Scenario 1: Row count for the table replicated on dataproc hive is not matching with row count of the table in on-premise HDP hive.

When user submits a "select count(*) from table_name" query to hive. It simply answers using the statistics stored in the metastore if hive.compute.query.using.stats is true.
https://cwiki.apache.org/confluence/display/Hive/Configuration+Properties#ConfigurationProperties-Statistics


Due to this, one may still get row counts from the past both on hdp hive and dataproc hive. 

To force hive to actually compute the count at that moment, one needs to set the below property and re-run the query.
hive>set hive.compute.query.using.stats=false;

Please re-validate the row counts on gcp and on-premise hdp after setting above property in hive. 
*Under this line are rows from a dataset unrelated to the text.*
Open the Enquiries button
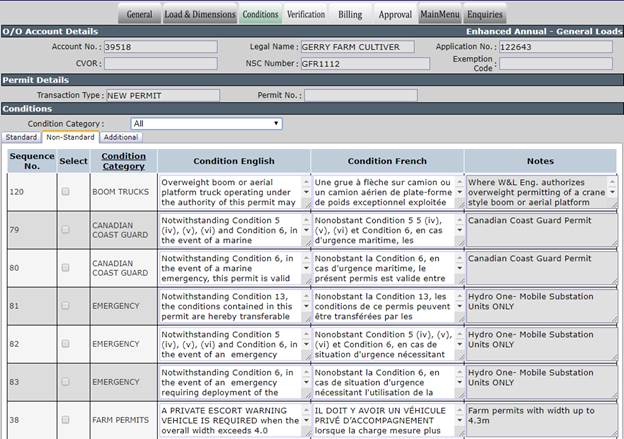Image resolution: width=624 pixels, height=439 pixels. click(484, 14)
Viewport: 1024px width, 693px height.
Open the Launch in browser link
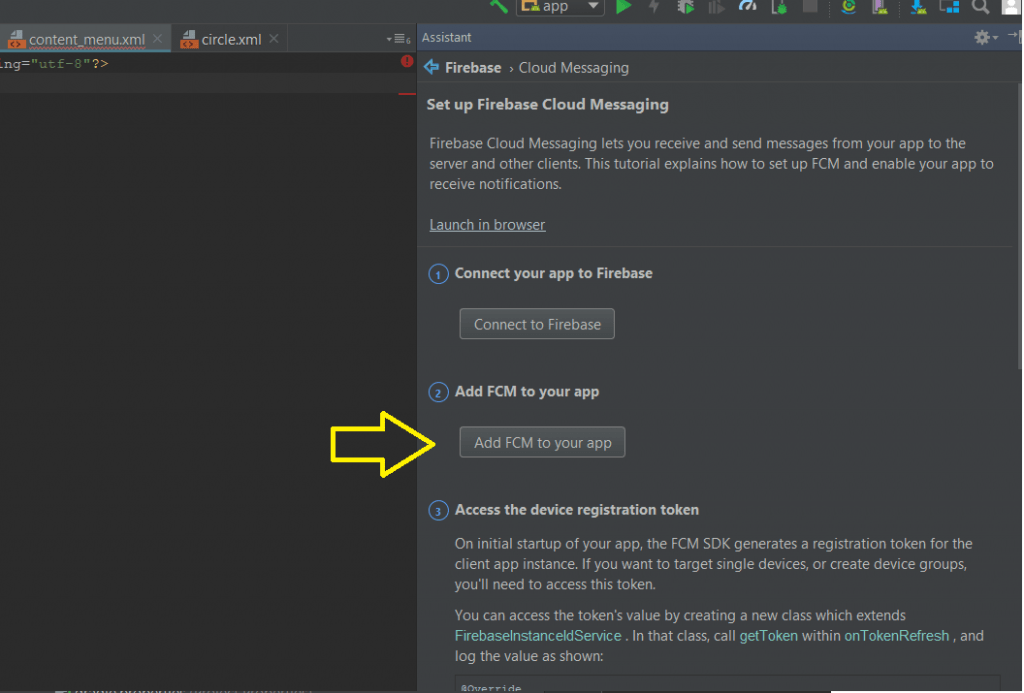(487, 225)

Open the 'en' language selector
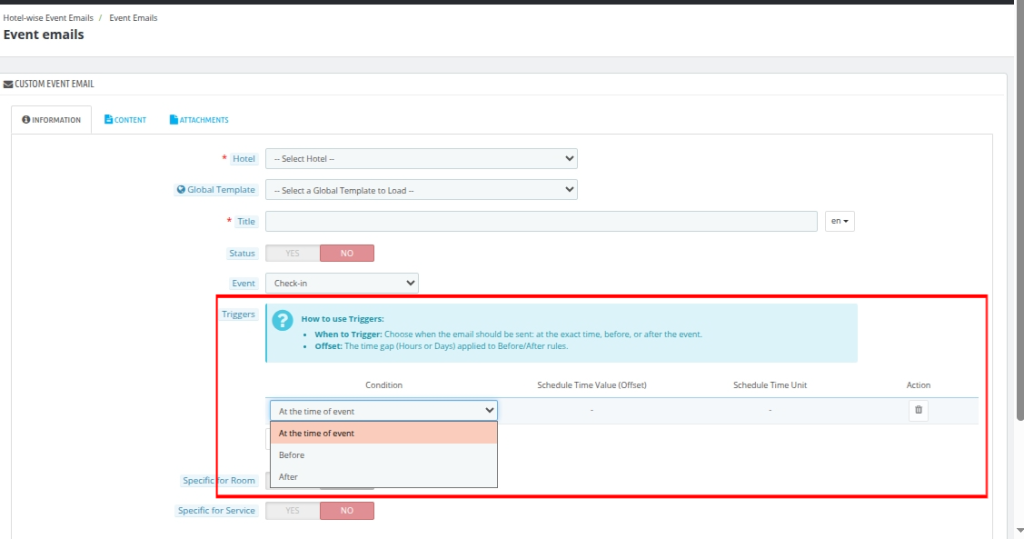840,222
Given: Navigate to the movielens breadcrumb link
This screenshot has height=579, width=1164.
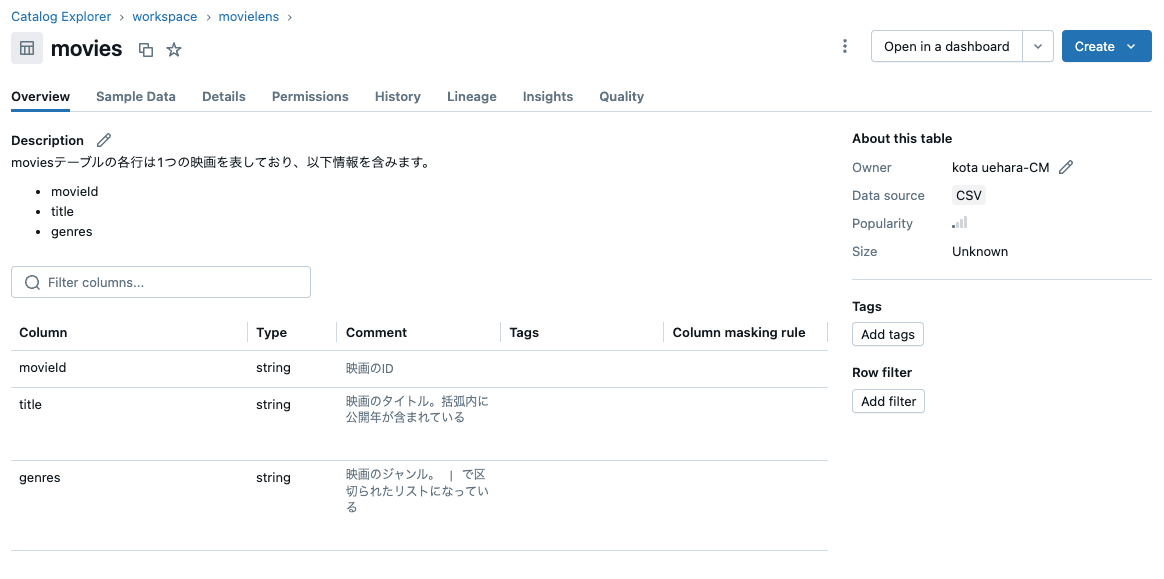Looking at the screenshot, I should (248, 16).
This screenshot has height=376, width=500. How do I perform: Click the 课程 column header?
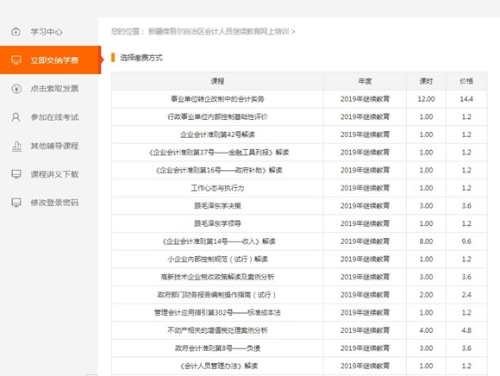[217, 81]
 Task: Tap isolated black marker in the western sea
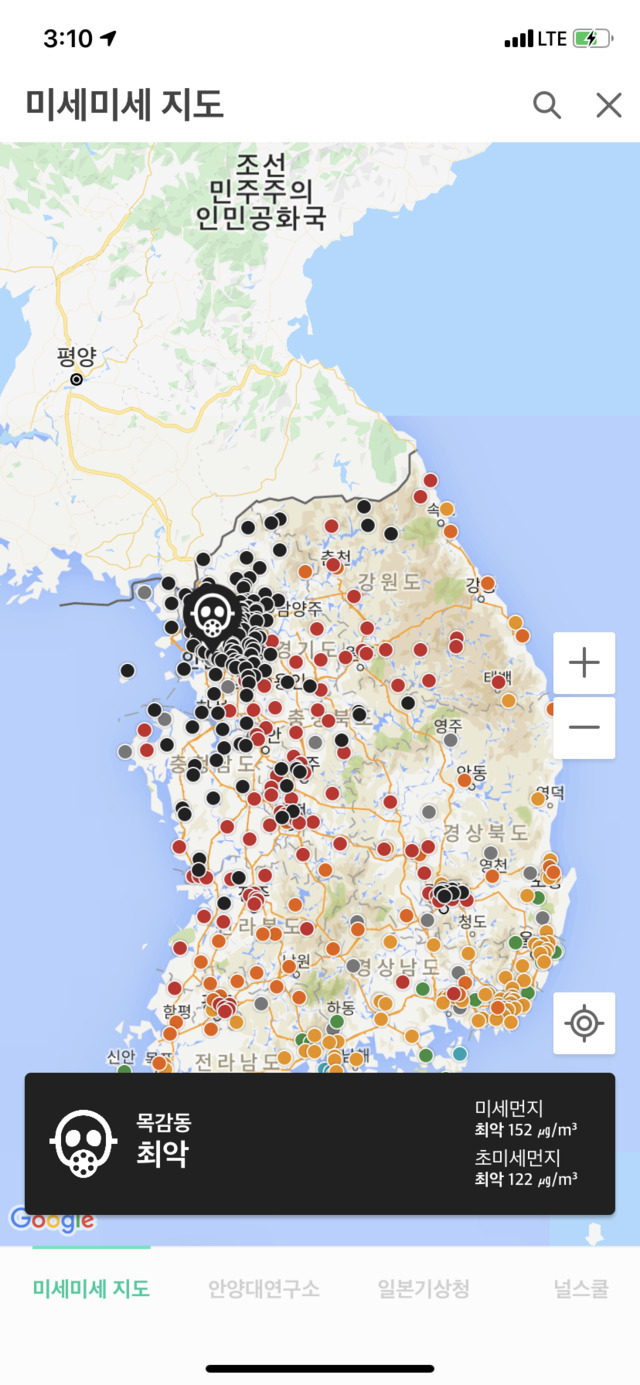click(127, 670)
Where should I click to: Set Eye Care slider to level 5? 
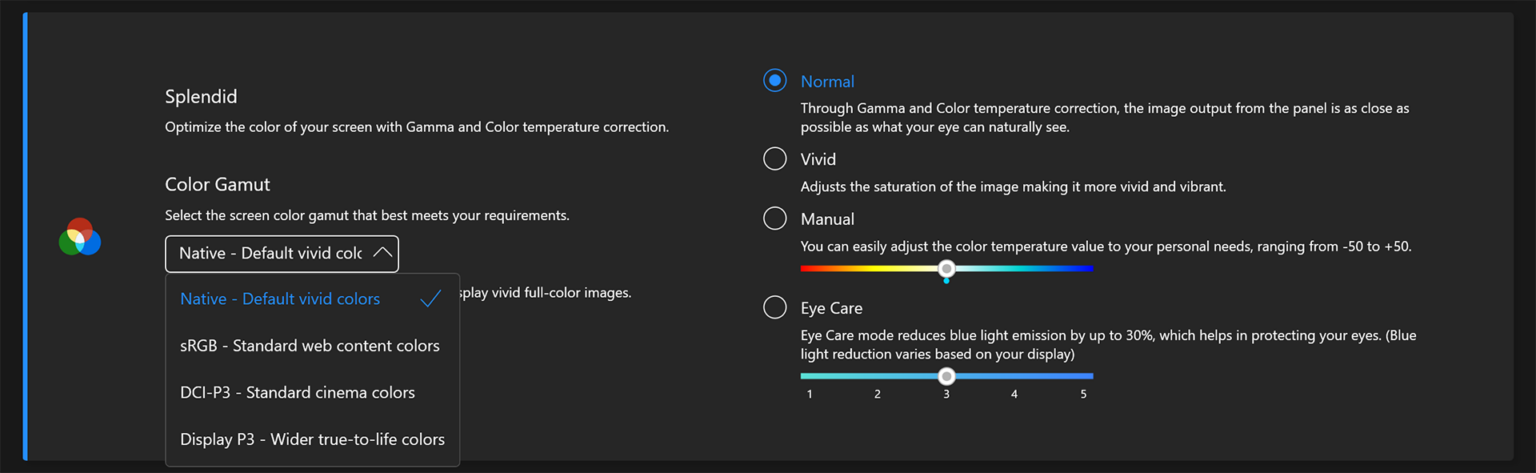pos(1083,377)
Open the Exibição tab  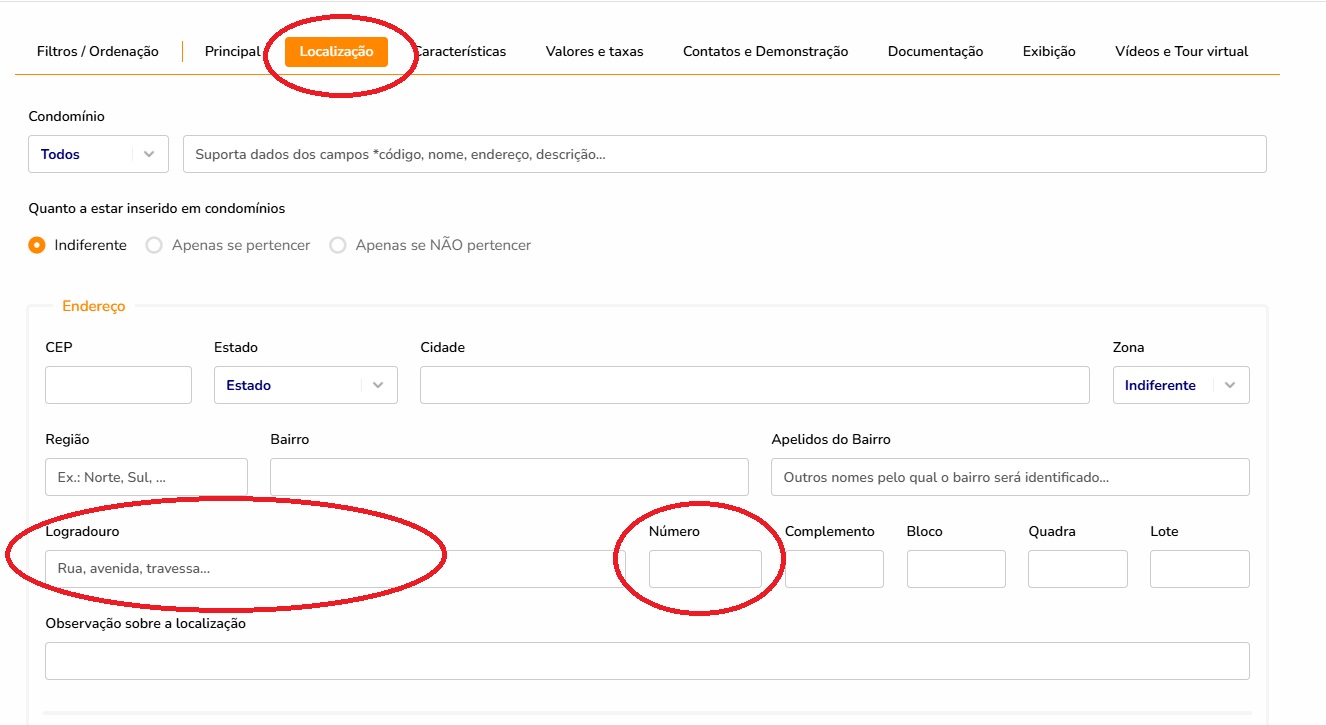[x=1049, y=51]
If the row counts still do not match and if the on-premise table is dropped and re-created, please try the solution mentioned in
https://support.infoworks.io/a/solutions/articles/14000140405

Scenario 2: Row count for the table replicated on dataproc hive is matching with row count of the table in on-premise HDP hive. However this row count is not matching with row count on bigquery after running Infoworks pipeline. 


Infoworks pipeline read the data from the using spark before writing to bigquery. There could be different in row count in some corners cases due to inherent differences in spark and hive. 


To validate this, 

1. Login to the hive shell on dataproc and capture the row count of the table. 

set hive.compute.query.using.stats=false;
select count(*) from table_name ;


2. Login to spark-sql shell on dataproc and capture the row count of the table.

spark-sql
set hive.compute.query.using.stats=false;
select count(*) from table_name ;

If these counts are not matching, reach out to Infoworks support with Table DDL and Infoworks pipeline build logs. 

3. If the counts are matching, please validate if there is any partition expiry set on the biqquery table. 

SELECT * FROM `project_id.dataset_id.INFORMATION_SCHEMA.TABLE_OPTIONS` where table_name='my_table'
Note: project_id, dataset_id and my_table are place holders which needs to be replaced with actual values.